Previously, Tingey and colleagues14 have demonstrated that cysteine adduction of ECA can reduce ocular toxicity while maintaining IOP-reducing capacity following topical administration. The authors postulated that a cysteine adduct of ECA could penetrate the cornea without binding to secondary thiol groups. Furthermore, once in the anterior chamber, the ECA–cysteine adduct might dissociate to the free drug via a retro-Michael reaction. We theorized that such an approach might be feasible in order to enhance the ocular tolerability while maintaining the pressure-lowering capabilities of SA9000 (Fig. 1). Indeed, the administration of the SA9000–cysteine adduct (0.6%) to NZW rabbits resulted in significantly reduced ocular irritation compared to the administration of SA9000 alone (data not shown). Subsequently, the pharmacokinetics of the SA9000–cysteine adduct versus unadducted SA9000 were studied in order to determine what effect cysteine adduction might have on ocular distribution. Analysis of SA9000 distribution following ocular administration suggested that this lack of observed toxicity with the SA9000–cysteine adduct was the result of less extraocular distribution (Table 1).
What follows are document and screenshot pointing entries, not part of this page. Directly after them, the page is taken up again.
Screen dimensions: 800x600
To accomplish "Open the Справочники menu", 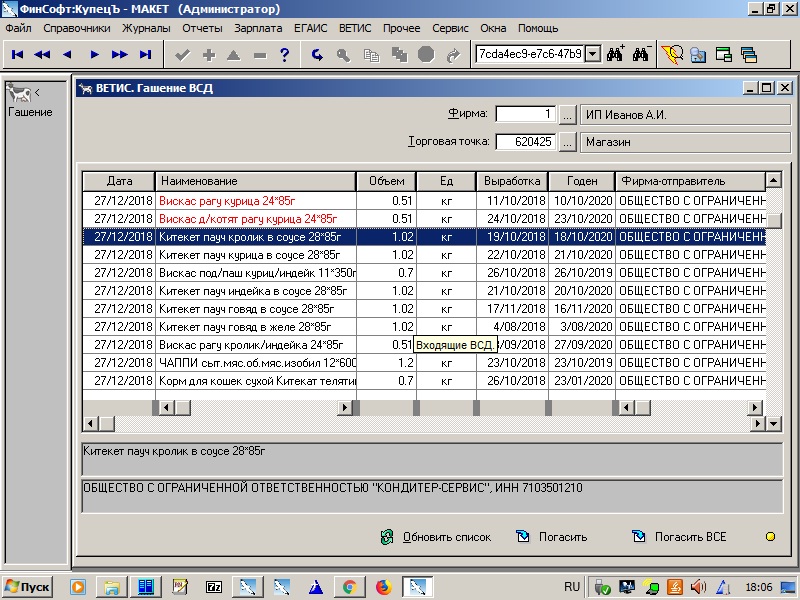I will [x=77, y=28].
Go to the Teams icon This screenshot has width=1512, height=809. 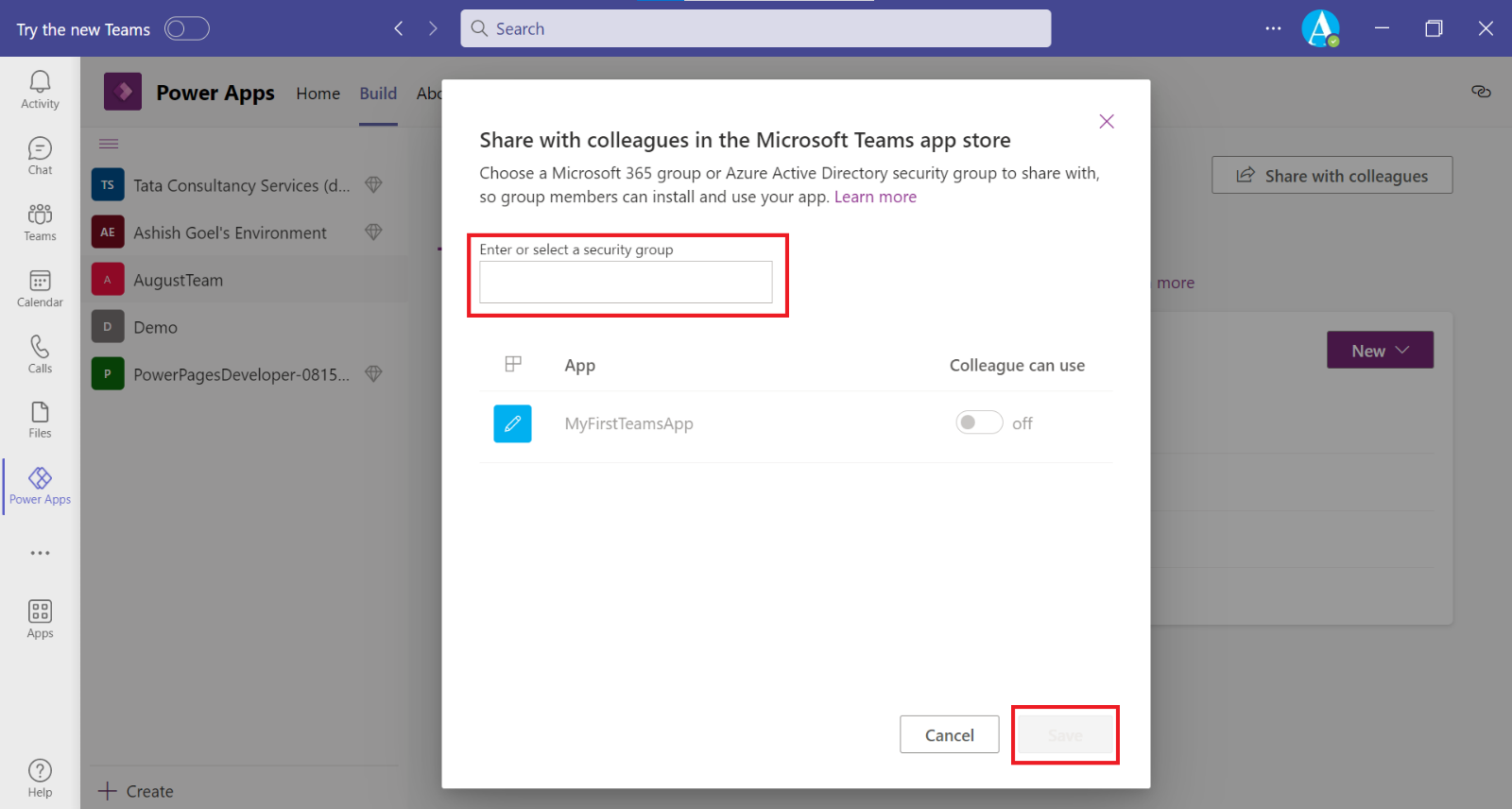pyautogui.click(x=40, y=222)

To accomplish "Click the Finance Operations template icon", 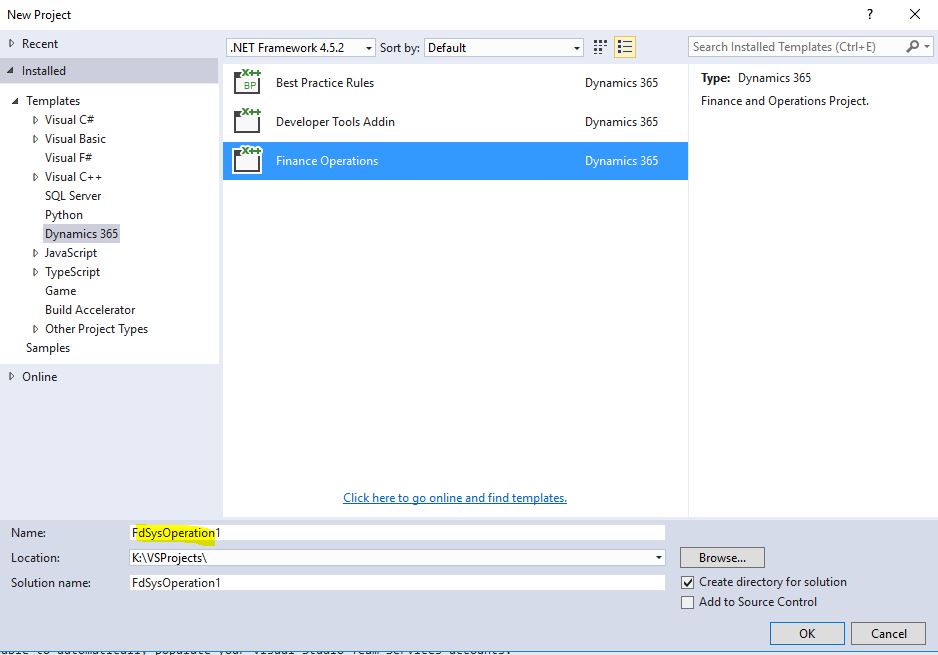I will pos(247,161).
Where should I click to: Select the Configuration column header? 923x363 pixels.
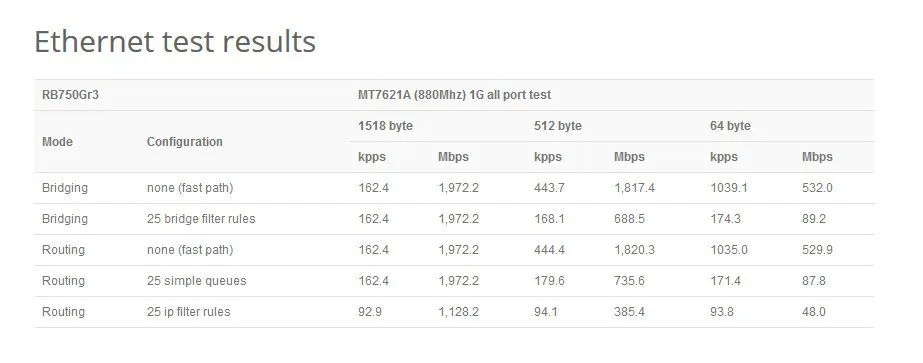[185, 142]
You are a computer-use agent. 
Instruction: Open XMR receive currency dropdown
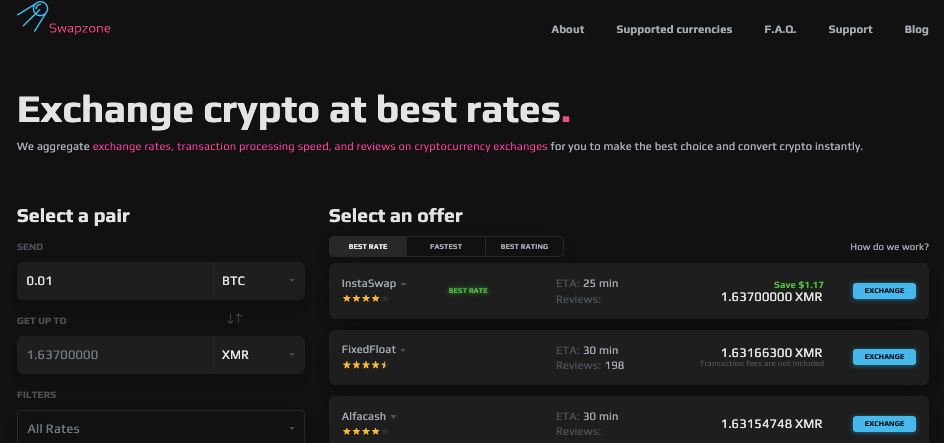tap(259, 355)
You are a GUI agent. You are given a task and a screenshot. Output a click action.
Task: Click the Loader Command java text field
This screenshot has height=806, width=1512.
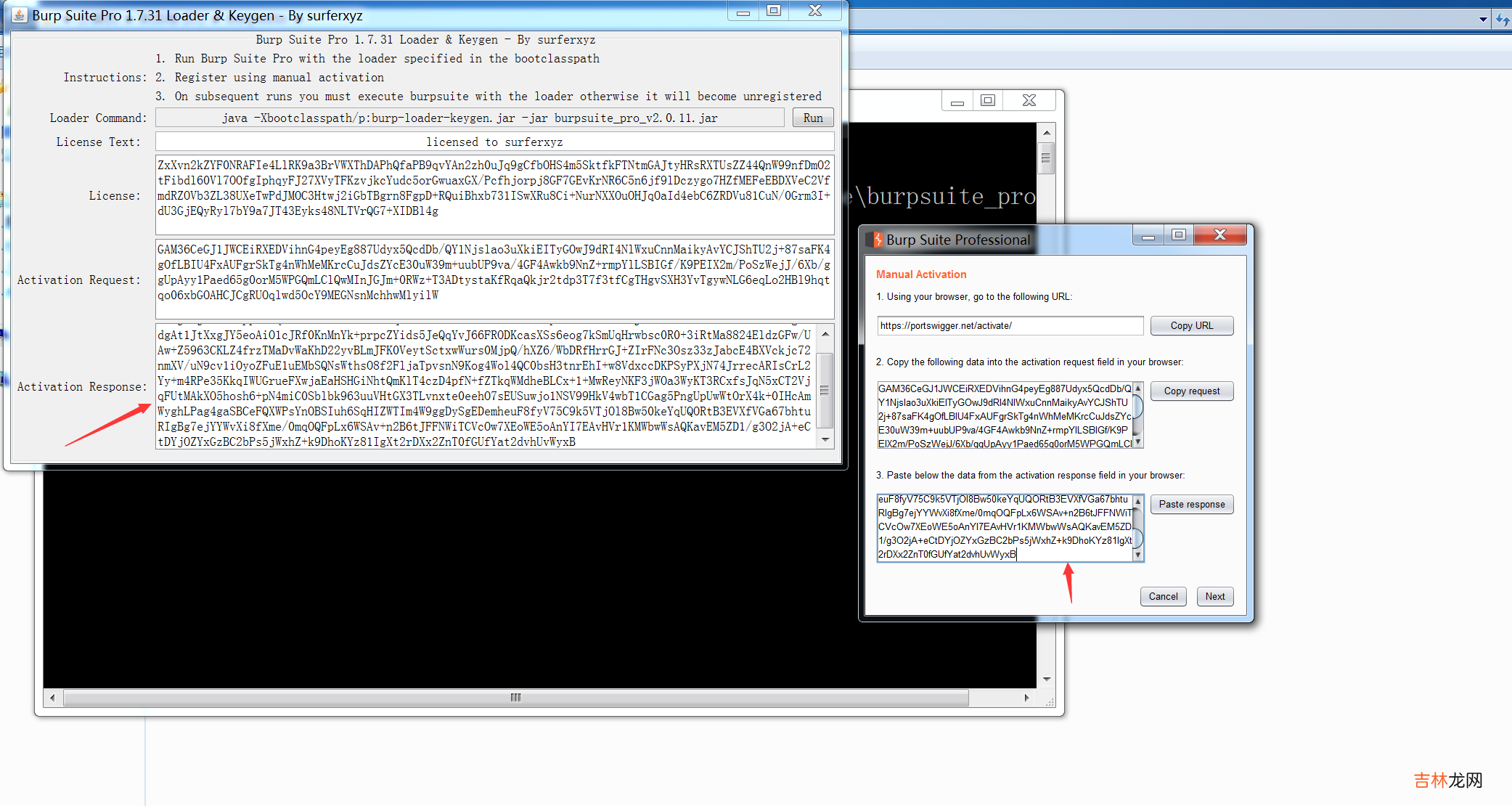pos(469,118)
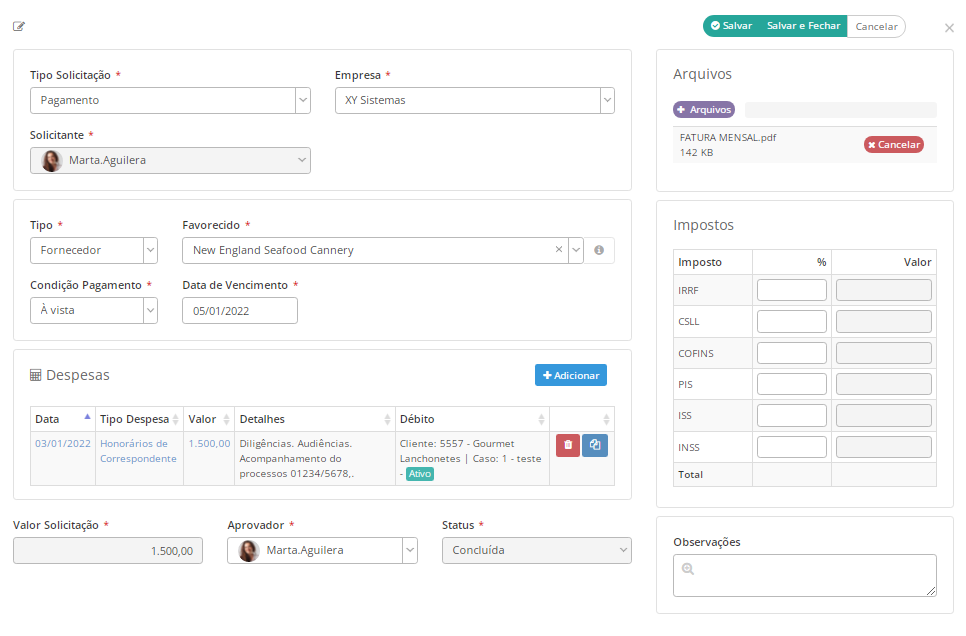The image size is (966, 636).
Task: Open the Tipo Solicitação dropdown
Action: (x=302, y=100)
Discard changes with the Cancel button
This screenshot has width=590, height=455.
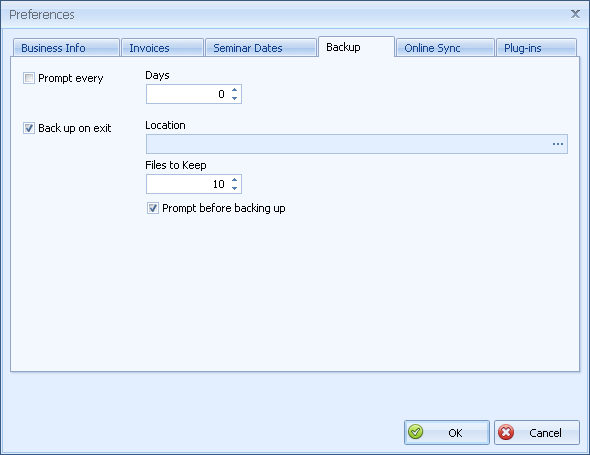537,432
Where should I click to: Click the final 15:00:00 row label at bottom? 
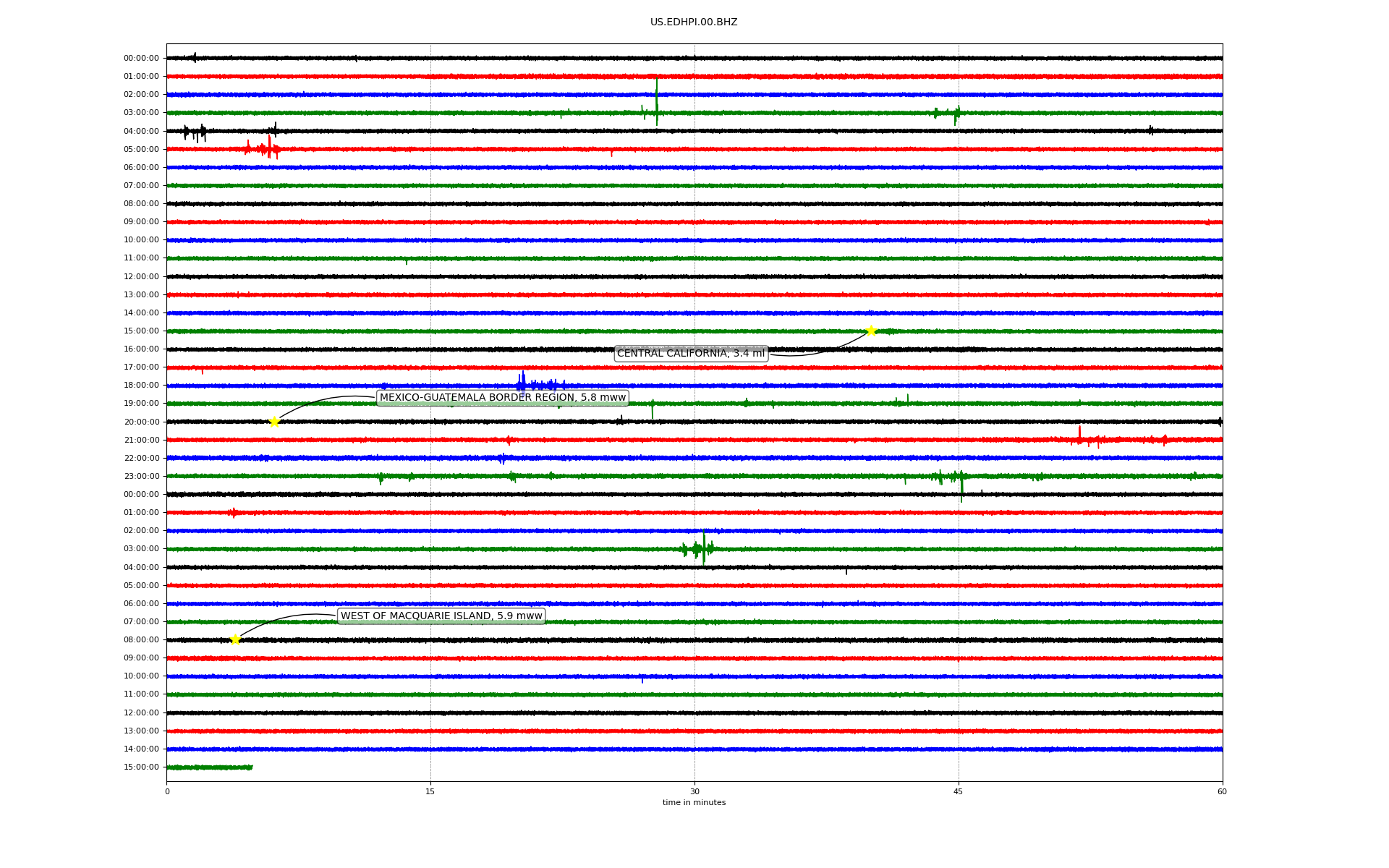click(141, 767)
Consequently, we have postulated that the presence of an exogenous thiol donor such as cysteine may simply redirect the SA9000 from the extraocular tissue until the drug molecule can penetrate into the anterior chamber and its site of action. However, care must be applied to these data since single time points may not always be fully extrapolated to comprehensive pharmacokinetic profiles.

Conclusions

The ECA analog, SA9000, displays higher intrinsic corneal permeability than its parent drug. Furthermore, formulation and prodrug strategies such as thiol adduction are a viable option to improve ocular tolerability and bioavailability. Coupled with its observed increased IOP-reducing potency over ECA, SA9000 is a promising ocular hypotensive candidate for clinical use.